§ What is being asked: Transcribe every line of the entries exactly.

Data for the task section start

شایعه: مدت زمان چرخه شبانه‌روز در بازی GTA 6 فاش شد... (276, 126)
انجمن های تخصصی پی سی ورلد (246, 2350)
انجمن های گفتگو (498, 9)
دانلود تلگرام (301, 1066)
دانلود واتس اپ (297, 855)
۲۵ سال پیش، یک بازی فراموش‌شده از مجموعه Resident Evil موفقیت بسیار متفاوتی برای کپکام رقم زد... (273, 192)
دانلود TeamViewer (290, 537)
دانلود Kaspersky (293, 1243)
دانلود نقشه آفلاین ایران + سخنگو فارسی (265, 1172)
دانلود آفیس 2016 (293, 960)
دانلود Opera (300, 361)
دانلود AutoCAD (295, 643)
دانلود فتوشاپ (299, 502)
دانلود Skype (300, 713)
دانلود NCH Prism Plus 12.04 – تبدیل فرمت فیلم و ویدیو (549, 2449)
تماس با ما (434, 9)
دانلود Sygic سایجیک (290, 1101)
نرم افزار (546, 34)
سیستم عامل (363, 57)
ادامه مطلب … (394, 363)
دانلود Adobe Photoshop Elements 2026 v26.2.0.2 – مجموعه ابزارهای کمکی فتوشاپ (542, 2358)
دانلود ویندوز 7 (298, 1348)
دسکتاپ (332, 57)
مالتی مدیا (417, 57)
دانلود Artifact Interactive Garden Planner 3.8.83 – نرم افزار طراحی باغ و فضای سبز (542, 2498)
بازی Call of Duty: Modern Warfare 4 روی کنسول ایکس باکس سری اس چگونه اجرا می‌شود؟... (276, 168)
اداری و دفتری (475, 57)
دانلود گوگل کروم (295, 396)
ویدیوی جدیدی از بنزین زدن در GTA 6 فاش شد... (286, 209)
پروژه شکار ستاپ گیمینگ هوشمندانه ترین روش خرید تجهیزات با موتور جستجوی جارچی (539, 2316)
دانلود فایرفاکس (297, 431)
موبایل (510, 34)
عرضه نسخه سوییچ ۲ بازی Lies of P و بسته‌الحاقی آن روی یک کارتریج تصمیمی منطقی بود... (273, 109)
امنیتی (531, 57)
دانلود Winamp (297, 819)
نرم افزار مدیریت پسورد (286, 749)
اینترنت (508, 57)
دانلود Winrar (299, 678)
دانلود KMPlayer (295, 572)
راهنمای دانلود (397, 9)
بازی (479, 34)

Data for the task section end

§ Exercise response:
شایعه: مدت زمان چرخه شبانه‌روز در بازی GTA 6 فاش شد... (276, 126)
انجمن های تخصصی پی سی ورلد (246, 2350)
انجمن های گفتگو (498, 9)
دانلود تلگرام (301, 1066)
دانلود واتس اپ (297, 855)
۲۵ سال پیش، یک بازی فراموش‌شده از مجموعه Resident Evil موفقیت بسیار متفاوتی برای کپکام رقم زد... (273, 192)
دانلود TeamViewer (290, 537)
دانلود Kaspersky (293, 1243)
دانلود نقشه آفلاین ایران + سخنگو فارسی (265, 1172)
دانلود آفیس 2016 (293, 960)
دانلود Opera (300, 361)
دانلود AutoCAD (295, 643)
دانلود فتوشاپ (299, 502)
دانلود Skype (300, 713)
دانلود NCH Prism Plus 12.04 – تبدیل فرمت فیلم و ویدیو (549, 2449)
تماس با ما (434, 9)
دانلود Sygic سایجیک (290, 1101)
نرم افزار (546, 34)
سیستم عامل (363, 57)
ادامه مطلب … (394, 363)
دانلود Adobe Photoshop Elements 2026 v26.2.0.2 – مجموعه ابزارهای کمکی فتوشاپ (542, 2358)
دانلود ویندوز 7 (298, 1348)
دسکتاپ (332, 57)
مالتی مدیا (417, 57)
دانلود Artifact Interactive Garden Planner 3.8.83 – نرم افزار طراحی باغ و فضای سبز (542, 2498)
بازی Call of Duty: Modern Warfare 4 روی کنسول ایکس باکس سری اس چگونه اجرا می‌شود؟... (276, 168)
اداری و دفتری (475, 57)
دانلود گوگل کروم (295, 396)
ویدیوی جدیدی از بنزین زدن در GTA 6 فاش شد... (286, 209)
پروژه شکار ستاپ گیمینگ هوشمندانه ترین روش خرید تجهیزات با موتور جستجوی جارچی (539, 2316)
دانلود فایرفاکس (297, 431)
موبایل (510, 34)
عرضه نسخه سوییچ ۲ بازی Lies of P و بسته‌الحاقی آن روی یک کارتریج تصمیمی منطقی بود... (273, 109)
امنیتی (531, 57)
دانلود Winamp (297, 819)
نرم افزار مدیریت پسورد (286, 749)
اینترنت (508, 57)
دانلود Winrar (299, 678)
دانلود KMPlayer (295, 572)
راهنمای دانلود (397, 9)
بازی (479, 34)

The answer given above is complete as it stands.